§ WHAT TO PRODUCE: Throughout the material below, count the lines that include the string "agent", then report only the resulting number.

§ MATERIALS PROVIDED:
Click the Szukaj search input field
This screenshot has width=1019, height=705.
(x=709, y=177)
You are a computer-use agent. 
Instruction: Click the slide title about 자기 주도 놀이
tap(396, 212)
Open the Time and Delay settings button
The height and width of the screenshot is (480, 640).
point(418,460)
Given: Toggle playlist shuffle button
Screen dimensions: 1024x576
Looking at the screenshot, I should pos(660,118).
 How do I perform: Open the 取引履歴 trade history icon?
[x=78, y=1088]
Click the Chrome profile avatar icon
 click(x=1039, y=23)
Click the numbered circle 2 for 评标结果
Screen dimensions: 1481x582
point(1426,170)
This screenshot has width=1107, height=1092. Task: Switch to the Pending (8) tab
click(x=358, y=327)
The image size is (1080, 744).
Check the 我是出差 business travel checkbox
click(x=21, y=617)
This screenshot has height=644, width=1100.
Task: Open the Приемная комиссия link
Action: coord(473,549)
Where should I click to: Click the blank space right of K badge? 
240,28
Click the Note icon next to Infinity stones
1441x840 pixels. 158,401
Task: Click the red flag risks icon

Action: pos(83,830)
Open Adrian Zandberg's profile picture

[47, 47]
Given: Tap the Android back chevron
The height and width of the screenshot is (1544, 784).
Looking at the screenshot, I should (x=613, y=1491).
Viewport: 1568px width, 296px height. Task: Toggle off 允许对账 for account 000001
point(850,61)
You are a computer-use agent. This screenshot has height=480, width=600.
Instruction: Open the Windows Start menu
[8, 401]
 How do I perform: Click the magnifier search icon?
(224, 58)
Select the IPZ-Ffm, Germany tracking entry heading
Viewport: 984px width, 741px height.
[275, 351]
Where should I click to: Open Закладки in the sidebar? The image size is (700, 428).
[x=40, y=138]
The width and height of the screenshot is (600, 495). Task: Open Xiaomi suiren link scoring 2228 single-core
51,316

§ TASK RESULT: 2